Seattle Takes A Step Toward Passing the Next Paid Sick Days Law

Aug 15, 2011

By Andrea Lindemann

Last week, the Seattle City Council took an important step in ensuring Seattle workers and their families have access to paid sick days.  In a vote of 4 yes and 1 abstaining, the Housing, Human Services, Health and Culture Committee voted to pass the paid sick days ordinance out of committee.  The full City Council is scheduled to have a final vote on the bill on September 12, 2011.

Seattle's "common ground" paid sick days ordinance is critical because 190,000 people working in Seattle do not have paid sick days.  Seventy-eight percent of accommodation and food service workers and 55 percent of retail workers have no paid sick days, and 1 in 4 grocery workers report coming to work sick because they don't have paid sick days.

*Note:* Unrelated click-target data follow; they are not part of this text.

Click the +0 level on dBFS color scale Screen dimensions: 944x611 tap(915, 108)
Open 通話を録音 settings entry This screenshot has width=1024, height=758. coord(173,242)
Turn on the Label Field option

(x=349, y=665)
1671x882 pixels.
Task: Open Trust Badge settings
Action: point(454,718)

The Seattle campaign engaged the business community early on, recognizing that businesses have an important voice in policies that will affect them.  This allowed the campaign to educate businesses about the facts of the law, resulting in additional business support for the law.  The discussions assuaged the concerns of several prominent small-business owners, such as Cupcake Royale's Jody Hall and The 5 Point Cafe's David Meinert, who said they were no longer skeptical of the bill.  In total, 30 small businesses have endorsed the ordinance, including about a dozen high-profile restaurant owners, including Cupcake Royale's Hall and Molly Moon Neitzel of Molly Moon's Homemade Ice Cream.

Find information on engaging business support for paid sick days.

Nevertheless, some of the typical opponents - such as the Greater Seattle Chamber of Commerce, the Downtown Seattle Association, Seattle Society for Human Resource Management (SHRM) and the Seattle Restaurant Alliance - oppose the ordinance.  These organizations typically represent large corporate interests.  The Seattle campaign has started a Hall of Shame to identify some of these businesses who do not support a common ground standard for paid sick days. 

The strong support of the Seattle community, including that of small businesses, gives the ordinance a good chance of passing in September, making Seattle part of the wave of change rippling across the country as more and more states and cities pass paid sick days laws.